Where could the fly be today. He’s usually here by now. Whatever, it’s not like I care… maybe I’ll just look for him for a bit.
I climbed down the tree wandering about the swamp without direction.
“Hey fly! I’m waiting!”
“...”
“I’m completely unguarded!”
“...”
“Oh… I guess he’s gone now. It’s fine… yeah. I’ll just go visit Burkle’s house. Haven’t done that in a while.”
Even though Burkle comes to visit all the time, he doesn’t live that close. He goes through the canopy so he can get to my house pretty fast, but I have to go through this muck to get over to his. So I don’t go too often.
Burkle lives in one of those metal chests the foreigners wear. It’s covered in moss with a single yellow flower growing on top. The stem is so small it’s hard to see, and I’ve never seen it out of bloom. It probably wilts when I’m not around, there’s no way a flower can live so long.
“Ugh, the muck around your house is so much thicker! Hi Burkle! You home? Burkle~! Hmm, doesn’t seem to be around, and it took me so long to get here too!”
When I turned around I saw something I would never forget for the rest of my life. Scratch was standing there covered in wounds. His horns were broken up, and he looked straight at me. It felt so much longer than I could ever say. My friend injured without me even knowing, It hurt so much.
He rushed toward me, and reared me onto his back, and began running. I was so panicked, it felt like my heart was held back like a bowstring.
“Scratch what happened to you!? Why… why are you so hurt!? Where… what hap… happened to… to your horns”
Sobbing so loudly it echoed in the silent swamp, I hugged the back of his neck. He stopped, and nudged me slightly. His gaze at several dead people in the water being eaten by salamanders. His once mighty horns scattered as fragments in the water.
Against a tree on the far side of view was him, the boy who failed to greet me. His left arm was gone, and the metal stick usually at his side rested in the back of the corpse closest to him.
“So he was your friend, huh… It’s good he found you. You can bandage him...”
The boy became silent just like that. At first I thought he hurt Scratch, but I changed my mind when scratch kept tapping him with his hoof looking at me with a face he’s never shown. I bandaged him with plants around the area to stop the bleeding, then we took him, and his metal stick back home.
The second we got back, I sent Burkle who was nearby to get some herbs. I took an extra vine from the trunk of Mr. Tree to replace the the current bandages. We worked through the night.
As the sun rose on the most stressful night of my life so far. The boy who I had treated all night looked up at me.
“Good morning, my name’s ---- what’s yours?

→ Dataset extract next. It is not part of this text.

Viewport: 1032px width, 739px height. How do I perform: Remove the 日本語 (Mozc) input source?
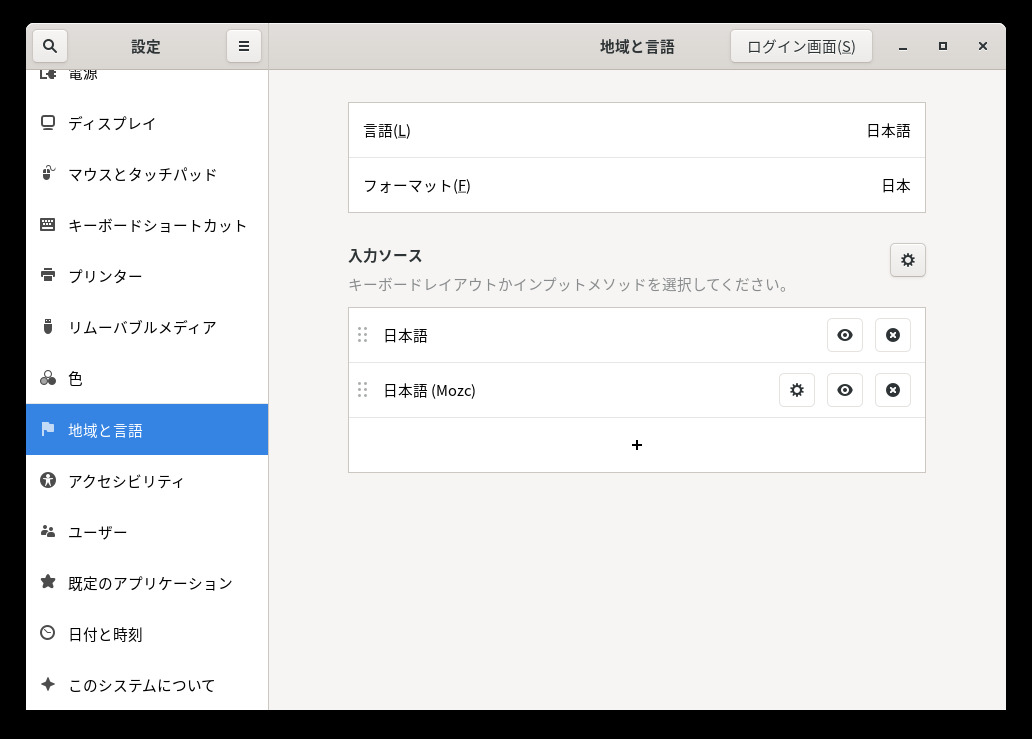[892, 390]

All my emotions, stress, and grief came out at once as I began sobbing above him.
“Sh… shut up. No one asked.”
“Ah~, so cold. Haha… agck! You could be nicer. What’s your name?”
“Wi… Wispen.”
“How nice.”
We sat together for the rest of the day talking about trivial things. He comes from a nomad tribe. When he got separated from them he didn’t know where to go. Remembering the words of a local he entered Kirk Swamp looking for “The swamp witch” hoping she’d let him stay with her. Such a stupid idea.
“What did you eat?”
“I had some jerky, but I ran out a few days ago. On my first day here I saw a man eat a flower, and his nose exploded. Really doesn’t make you eager to eat things around here when that’s your first impression.”
“Why didn’t you ask me for food?”
“When you kept tossing me out?”
“Nevermind…”
“So… are you really The Witch of Kirk Swamp? You’re a lot nicer than they made you out to be.”
“They were probably talking about my mother…”
“Oh? Where’s she? I haven’t seen her.”
“She died…”
“Oh… I’m sorry.”
“It was a few years ago, she died fighting off a stone man.”
“A golem?”
“Is that what they’re called? I didn’t know.”
From that day on we lived together. Those were the happiest times of my life. If only time could’ve just stopped then.
Year 1017, Month 2 of the New Calendar, day 16. 1 year until the invasion of Kirk Swamp.